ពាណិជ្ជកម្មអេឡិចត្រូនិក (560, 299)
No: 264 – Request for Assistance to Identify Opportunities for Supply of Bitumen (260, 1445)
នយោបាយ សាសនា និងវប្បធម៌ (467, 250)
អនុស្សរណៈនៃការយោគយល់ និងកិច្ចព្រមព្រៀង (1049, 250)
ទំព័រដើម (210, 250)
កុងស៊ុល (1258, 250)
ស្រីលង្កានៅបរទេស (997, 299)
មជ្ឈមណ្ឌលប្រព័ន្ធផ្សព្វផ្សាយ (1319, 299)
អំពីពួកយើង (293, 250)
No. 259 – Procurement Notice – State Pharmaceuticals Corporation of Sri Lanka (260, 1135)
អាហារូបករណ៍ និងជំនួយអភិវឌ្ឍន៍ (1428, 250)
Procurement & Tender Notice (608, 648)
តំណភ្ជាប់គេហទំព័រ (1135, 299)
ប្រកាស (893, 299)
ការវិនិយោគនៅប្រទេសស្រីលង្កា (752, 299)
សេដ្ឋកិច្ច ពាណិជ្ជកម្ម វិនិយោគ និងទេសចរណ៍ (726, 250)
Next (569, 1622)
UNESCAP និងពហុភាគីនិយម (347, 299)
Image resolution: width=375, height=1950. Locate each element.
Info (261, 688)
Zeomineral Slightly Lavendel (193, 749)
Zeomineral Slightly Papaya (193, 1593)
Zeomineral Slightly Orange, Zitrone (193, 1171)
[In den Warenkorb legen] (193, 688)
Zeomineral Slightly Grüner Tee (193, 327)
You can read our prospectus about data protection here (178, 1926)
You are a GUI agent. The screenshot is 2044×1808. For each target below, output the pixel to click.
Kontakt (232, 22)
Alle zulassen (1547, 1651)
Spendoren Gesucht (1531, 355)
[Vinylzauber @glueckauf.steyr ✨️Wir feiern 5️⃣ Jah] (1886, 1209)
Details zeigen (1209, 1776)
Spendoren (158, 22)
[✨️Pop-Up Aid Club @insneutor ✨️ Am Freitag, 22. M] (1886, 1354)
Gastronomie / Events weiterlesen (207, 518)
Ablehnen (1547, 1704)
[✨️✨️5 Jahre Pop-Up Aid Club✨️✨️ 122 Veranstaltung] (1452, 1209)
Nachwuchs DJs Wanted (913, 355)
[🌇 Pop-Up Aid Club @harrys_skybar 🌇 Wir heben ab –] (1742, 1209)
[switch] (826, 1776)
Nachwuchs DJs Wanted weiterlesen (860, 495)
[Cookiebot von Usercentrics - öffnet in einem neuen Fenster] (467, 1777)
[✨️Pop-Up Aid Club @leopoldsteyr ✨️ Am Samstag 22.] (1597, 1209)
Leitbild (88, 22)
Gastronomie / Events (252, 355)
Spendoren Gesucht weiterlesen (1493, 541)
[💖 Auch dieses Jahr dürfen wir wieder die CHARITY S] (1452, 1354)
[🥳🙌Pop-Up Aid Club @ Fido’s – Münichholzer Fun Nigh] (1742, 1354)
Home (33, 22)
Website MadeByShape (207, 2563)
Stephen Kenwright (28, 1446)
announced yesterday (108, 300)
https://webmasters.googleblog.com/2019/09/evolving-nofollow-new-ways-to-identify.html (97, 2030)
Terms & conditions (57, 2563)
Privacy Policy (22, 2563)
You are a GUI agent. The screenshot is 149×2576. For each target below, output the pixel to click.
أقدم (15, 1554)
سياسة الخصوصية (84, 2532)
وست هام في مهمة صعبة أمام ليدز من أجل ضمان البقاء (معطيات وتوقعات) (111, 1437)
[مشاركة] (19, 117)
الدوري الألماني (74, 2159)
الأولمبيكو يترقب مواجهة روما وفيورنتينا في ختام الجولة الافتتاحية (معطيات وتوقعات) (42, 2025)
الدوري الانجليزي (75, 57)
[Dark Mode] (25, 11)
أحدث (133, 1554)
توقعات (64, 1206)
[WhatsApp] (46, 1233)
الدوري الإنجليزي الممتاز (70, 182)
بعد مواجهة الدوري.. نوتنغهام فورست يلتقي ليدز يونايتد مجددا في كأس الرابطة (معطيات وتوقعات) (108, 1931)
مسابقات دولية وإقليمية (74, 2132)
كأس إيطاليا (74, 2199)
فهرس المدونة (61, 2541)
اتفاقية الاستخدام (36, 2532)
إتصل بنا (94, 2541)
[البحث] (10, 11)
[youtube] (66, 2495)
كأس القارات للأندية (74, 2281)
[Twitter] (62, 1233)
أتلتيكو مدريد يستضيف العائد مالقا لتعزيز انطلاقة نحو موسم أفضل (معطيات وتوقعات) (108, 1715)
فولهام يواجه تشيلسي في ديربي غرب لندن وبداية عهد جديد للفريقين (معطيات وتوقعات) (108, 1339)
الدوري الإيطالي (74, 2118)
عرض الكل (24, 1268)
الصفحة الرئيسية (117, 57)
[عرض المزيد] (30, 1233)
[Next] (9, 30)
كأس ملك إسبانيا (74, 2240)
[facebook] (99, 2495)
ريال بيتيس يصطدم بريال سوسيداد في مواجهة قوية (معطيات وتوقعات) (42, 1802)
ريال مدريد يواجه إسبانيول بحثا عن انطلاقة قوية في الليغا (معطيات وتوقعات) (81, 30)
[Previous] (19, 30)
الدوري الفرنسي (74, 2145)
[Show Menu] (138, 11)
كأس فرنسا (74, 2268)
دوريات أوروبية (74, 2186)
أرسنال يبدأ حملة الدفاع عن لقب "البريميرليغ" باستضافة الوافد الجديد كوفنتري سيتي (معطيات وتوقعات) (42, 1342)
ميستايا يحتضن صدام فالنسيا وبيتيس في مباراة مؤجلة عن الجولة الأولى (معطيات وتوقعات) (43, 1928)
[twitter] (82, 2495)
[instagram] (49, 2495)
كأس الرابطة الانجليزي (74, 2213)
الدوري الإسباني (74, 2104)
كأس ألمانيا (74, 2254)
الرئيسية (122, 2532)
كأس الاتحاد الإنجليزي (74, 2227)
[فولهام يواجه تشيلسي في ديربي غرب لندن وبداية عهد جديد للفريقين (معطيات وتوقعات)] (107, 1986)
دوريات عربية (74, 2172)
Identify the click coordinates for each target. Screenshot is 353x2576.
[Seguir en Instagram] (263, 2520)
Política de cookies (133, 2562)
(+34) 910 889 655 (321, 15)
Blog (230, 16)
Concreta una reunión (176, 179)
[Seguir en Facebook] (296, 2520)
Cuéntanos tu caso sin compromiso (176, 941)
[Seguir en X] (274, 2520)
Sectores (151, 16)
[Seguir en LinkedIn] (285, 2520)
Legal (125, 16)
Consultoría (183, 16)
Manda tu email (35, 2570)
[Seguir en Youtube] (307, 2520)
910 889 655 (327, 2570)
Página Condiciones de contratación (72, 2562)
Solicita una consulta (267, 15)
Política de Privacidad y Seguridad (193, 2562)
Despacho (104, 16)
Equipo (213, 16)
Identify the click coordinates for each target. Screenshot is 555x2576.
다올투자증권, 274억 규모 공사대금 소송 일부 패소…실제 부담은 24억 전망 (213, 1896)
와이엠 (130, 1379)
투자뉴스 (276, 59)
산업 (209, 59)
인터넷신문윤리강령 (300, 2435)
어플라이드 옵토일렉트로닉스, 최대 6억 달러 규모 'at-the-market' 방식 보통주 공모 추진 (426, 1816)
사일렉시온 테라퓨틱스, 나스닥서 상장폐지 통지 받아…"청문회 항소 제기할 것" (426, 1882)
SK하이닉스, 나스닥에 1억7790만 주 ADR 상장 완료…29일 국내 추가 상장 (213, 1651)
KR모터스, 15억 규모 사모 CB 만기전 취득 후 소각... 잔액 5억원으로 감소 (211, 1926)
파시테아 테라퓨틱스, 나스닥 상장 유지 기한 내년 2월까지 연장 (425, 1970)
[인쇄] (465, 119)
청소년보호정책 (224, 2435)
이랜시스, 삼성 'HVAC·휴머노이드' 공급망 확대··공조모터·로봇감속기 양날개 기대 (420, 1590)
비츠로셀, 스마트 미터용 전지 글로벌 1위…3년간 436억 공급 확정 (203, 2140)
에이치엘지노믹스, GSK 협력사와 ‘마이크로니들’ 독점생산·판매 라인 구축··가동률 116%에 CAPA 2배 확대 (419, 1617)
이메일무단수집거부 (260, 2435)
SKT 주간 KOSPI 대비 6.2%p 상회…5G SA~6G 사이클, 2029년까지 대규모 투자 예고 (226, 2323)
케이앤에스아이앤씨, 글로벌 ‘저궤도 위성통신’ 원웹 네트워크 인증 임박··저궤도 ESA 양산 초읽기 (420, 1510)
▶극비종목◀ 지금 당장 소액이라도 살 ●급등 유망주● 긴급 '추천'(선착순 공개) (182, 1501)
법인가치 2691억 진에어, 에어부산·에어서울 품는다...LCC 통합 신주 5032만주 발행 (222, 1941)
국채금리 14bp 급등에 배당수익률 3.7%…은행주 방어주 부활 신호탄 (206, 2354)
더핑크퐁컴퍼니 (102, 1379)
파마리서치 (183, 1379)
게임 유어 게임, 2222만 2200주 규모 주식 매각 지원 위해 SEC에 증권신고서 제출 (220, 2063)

_ _ _ _ _

> [What is required] Reproduce exactly the section above that begins at the line containing "Política de Privacidad" and ends at the line containing "인터넷신문윤리강령 (300, 2435)", leaving out all other lines.

> [Output of the task]
Política de Privacidad y Seguridad (193, 2562)
Despacho (104, 16)
Equipo (213, 16)
Identify the click coordinates for each target. Screenshot is 555x2576.
다올투자증권, 274억 규모 공사대금 소송 일부 패소…실제 부담은 24억 전망 (213, 1896)
와이엠 (130, 1379)
투자뉴스 (276, 59)
산업 (209, 59)
인터넷신문윤리강령 (300, 2435)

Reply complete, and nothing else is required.